1Q84, tel est le nom que j’ai donné à ce monde. J’y suis entrée il y a six mois, et maintenant, je vais en sortir. Je n’y suis pas entrée intentionnellement, mais c’est intentionnellement que je vais en sortir. Tengo demeurera, quand je n’y serai plus. Pour Tengo, ce que sera ce monde, bien entendu, je n’en sais rien. Je ne pourrai le voir de mes propres yeux. Mais cela m’est égal. Je suis prête à mourir pour lui. Je ne pouvais pas vivre pour moi. Cette possibilité m’avait été ôtée par avance. En échange, je pourrai mourir pour lui. C’est bien ainsi. J’irai à la mort en souriant.
Je dis vrai.
Aomamé s’efforça de percevoir, ne serait-ce que faiblement, des traces de la présence de Tengo sur le toboggan. Mais il n’en subsistait pas la moindre chaleur.
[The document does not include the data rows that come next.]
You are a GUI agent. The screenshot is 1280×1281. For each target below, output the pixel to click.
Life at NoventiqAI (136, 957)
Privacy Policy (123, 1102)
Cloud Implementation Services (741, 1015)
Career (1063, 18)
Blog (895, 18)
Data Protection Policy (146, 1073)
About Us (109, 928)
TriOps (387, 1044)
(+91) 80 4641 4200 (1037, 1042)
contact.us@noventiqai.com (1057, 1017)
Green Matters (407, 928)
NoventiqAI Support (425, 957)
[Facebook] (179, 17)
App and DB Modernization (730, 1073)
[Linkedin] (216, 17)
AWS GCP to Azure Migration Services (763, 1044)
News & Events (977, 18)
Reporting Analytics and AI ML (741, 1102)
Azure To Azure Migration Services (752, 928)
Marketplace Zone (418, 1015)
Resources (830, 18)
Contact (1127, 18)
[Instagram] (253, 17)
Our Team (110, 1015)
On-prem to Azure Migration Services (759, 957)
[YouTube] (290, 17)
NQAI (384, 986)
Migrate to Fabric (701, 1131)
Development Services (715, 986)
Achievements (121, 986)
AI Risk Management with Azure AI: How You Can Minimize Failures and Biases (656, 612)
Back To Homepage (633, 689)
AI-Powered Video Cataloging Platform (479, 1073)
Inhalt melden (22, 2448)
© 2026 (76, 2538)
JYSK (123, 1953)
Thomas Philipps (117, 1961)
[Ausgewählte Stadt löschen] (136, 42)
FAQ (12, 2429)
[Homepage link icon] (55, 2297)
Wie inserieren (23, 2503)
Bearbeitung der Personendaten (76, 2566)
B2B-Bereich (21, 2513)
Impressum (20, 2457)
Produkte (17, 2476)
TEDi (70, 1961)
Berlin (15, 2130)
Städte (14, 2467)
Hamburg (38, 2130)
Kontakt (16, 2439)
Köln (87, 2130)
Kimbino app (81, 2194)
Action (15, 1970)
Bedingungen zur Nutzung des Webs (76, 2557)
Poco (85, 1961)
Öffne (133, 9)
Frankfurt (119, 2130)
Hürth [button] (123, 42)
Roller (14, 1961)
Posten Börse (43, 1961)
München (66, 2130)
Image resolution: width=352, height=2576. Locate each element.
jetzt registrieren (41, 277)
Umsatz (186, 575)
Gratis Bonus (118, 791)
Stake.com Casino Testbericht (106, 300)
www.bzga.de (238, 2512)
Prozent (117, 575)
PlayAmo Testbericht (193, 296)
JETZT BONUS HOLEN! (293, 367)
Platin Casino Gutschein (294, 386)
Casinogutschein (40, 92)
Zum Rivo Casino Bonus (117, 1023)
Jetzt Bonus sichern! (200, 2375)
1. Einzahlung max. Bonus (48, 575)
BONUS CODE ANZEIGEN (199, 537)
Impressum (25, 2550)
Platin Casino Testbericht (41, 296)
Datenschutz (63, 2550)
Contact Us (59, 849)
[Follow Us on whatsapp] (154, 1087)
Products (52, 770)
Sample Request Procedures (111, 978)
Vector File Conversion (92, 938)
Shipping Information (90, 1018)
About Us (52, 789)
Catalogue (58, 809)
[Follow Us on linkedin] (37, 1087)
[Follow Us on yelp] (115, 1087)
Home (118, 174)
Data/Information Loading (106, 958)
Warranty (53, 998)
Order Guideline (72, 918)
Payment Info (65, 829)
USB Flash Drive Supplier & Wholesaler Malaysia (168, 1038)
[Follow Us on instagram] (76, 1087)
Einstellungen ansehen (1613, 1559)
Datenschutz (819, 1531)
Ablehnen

Le vent de la nuit qui annonçait l’automne soufflait dans le feuillage de l’orme, emportant tous les vestiges. Pourtant, Aomamé demeura assise longuement, les yeux levés vers les deux lunes. Son corps baignait dans leurs clartés étranges dénuées de sentiments. L’environnait le tumulte urbain où diverses espèces de bruits se mêlaient en un seul qui devenait une basse continue. Cela lui rappela les minuscules araignées qui tendaient leurs toiles sur l’escalier d’urgence de la voie express. Ces araignées étaient-elles encore en vie, tendaient-elles encore leur toile ?
Elle sourit.
Je suis prête, songea-t-elle.
Mais, avant, elle devait encore se rendre dans un lieu particulier.